Source records:
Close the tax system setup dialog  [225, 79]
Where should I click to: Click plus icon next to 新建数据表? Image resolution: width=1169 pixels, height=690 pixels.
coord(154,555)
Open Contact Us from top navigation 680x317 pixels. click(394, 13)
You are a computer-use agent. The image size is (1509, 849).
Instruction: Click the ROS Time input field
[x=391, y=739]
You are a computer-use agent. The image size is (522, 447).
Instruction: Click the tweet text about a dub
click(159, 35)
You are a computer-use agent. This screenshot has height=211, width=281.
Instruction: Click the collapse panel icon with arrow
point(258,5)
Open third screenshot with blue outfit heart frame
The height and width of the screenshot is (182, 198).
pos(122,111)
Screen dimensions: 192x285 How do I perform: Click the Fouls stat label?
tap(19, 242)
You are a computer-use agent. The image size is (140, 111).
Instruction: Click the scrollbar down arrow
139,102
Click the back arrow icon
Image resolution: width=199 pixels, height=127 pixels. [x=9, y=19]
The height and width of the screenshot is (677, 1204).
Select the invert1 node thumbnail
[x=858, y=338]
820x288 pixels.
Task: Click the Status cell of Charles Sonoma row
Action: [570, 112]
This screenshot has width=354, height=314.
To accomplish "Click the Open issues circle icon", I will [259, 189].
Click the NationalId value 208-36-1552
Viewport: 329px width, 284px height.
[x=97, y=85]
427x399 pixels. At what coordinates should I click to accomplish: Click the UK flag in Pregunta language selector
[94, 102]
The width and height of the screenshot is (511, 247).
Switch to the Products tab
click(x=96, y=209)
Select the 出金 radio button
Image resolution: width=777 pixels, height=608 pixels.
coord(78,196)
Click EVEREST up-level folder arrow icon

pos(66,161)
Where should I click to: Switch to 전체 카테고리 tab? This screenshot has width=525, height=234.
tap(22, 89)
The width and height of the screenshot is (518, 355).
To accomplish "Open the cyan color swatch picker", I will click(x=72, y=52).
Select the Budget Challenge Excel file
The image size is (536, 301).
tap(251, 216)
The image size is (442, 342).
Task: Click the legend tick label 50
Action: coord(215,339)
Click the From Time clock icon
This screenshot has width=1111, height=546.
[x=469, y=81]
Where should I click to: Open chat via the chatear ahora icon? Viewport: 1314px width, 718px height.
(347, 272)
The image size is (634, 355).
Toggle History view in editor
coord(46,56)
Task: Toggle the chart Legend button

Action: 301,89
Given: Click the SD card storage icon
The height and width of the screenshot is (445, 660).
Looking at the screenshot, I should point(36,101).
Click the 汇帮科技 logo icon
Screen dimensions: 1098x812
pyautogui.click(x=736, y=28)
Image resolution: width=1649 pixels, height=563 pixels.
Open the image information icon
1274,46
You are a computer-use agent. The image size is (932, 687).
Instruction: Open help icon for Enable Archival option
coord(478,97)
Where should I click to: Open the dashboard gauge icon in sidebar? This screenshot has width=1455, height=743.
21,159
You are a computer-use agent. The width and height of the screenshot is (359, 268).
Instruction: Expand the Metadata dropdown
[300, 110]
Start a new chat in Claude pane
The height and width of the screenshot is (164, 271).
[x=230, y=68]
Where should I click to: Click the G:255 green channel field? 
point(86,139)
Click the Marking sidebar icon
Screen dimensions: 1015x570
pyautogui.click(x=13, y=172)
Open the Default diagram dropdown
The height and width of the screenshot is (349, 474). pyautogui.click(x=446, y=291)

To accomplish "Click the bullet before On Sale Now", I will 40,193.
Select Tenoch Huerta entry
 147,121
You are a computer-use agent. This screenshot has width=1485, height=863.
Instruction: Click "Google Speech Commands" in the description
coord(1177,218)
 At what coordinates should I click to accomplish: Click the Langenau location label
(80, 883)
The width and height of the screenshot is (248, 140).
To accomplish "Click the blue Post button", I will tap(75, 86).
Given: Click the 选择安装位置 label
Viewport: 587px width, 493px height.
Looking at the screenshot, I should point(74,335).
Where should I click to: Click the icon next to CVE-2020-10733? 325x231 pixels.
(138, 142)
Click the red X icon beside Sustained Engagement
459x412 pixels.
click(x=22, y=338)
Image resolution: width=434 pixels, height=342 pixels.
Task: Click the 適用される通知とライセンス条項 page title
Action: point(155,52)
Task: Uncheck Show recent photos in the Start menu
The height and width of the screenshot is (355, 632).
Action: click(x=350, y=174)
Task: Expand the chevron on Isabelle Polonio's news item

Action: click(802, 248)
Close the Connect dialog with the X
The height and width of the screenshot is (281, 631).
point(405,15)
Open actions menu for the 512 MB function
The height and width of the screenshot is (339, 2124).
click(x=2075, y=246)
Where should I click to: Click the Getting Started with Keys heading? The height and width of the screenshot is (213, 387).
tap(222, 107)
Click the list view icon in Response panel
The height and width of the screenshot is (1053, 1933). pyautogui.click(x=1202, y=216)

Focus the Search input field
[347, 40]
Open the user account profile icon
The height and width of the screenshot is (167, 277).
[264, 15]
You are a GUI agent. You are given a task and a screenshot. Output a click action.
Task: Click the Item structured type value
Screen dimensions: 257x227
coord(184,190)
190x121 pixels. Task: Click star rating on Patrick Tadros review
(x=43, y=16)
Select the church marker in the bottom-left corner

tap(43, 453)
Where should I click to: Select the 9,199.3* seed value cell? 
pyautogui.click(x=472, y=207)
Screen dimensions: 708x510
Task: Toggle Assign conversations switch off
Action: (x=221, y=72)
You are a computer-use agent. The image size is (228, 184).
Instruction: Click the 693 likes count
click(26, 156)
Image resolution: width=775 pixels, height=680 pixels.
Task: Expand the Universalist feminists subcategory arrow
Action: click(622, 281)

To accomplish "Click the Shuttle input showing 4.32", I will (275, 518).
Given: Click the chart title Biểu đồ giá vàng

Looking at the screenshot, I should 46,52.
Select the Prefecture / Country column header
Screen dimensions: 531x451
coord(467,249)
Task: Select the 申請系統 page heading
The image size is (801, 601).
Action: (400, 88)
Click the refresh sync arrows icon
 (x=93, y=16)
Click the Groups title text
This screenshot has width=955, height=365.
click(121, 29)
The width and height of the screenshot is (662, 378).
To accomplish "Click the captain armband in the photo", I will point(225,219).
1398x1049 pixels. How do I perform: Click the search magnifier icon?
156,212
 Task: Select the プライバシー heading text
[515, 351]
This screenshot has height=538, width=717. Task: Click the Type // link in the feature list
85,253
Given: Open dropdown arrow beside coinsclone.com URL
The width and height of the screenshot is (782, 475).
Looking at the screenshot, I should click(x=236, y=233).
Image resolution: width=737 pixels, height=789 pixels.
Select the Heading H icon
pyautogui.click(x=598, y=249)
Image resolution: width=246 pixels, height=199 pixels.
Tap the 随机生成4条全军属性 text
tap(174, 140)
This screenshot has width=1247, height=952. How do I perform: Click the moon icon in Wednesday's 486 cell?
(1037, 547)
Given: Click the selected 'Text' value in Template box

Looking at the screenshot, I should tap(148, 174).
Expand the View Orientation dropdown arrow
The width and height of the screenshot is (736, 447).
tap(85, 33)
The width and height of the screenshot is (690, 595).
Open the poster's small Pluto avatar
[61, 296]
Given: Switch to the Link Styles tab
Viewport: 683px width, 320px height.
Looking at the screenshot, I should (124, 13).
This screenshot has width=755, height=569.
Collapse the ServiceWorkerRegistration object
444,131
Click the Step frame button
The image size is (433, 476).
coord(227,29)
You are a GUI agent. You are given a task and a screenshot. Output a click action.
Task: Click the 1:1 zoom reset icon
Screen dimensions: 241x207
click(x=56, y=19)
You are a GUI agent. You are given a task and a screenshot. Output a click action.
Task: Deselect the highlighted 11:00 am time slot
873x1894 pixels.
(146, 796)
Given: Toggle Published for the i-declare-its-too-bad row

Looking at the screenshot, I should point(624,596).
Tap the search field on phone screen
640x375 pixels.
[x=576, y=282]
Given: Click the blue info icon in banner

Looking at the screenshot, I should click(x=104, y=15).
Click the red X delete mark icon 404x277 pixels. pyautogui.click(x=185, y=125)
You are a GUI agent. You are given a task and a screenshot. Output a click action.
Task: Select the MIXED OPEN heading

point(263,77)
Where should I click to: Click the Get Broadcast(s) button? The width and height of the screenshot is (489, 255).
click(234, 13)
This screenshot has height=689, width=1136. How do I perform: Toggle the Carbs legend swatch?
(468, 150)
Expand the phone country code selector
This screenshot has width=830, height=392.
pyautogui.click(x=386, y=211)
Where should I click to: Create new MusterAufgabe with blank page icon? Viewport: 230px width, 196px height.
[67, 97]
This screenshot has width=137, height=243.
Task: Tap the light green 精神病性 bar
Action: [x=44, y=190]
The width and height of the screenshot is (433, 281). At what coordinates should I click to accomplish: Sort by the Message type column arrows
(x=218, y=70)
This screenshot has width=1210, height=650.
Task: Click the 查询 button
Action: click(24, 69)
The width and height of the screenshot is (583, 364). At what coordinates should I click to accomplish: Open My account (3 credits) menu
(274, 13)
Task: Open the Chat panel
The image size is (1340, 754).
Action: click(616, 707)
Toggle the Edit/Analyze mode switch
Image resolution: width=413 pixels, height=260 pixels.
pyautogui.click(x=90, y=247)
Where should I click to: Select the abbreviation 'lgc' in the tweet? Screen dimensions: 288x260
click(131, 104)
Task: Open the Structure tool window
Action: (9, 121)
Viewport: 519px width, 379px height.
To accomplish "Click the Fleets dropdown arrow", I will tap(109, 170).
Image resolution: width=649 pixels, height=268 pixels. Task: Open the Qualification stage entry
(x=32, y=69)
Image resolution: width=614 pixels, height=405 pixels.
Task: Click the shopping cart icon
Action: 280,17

WHAT THE EXERCISE ASKS:
All lines from the one containing "Viewport: 519px width, 379px height." to the end of the records are to be duplicated exactly, and no other lines are to be given.

TASK RESULT:
Viewport: 519px width, 379px height.
To accomplish "Click the Fleets dropdown arrow", I will tap(109, 170).
Image resolution: width=649 pixels, height=268 pixels. Task: Open the Qualification stage entry
(x=32, y=69)
Image resolution: width=614 pixels, height=405 pixels.
Task: Click the shopping cart icon
Action: 280,17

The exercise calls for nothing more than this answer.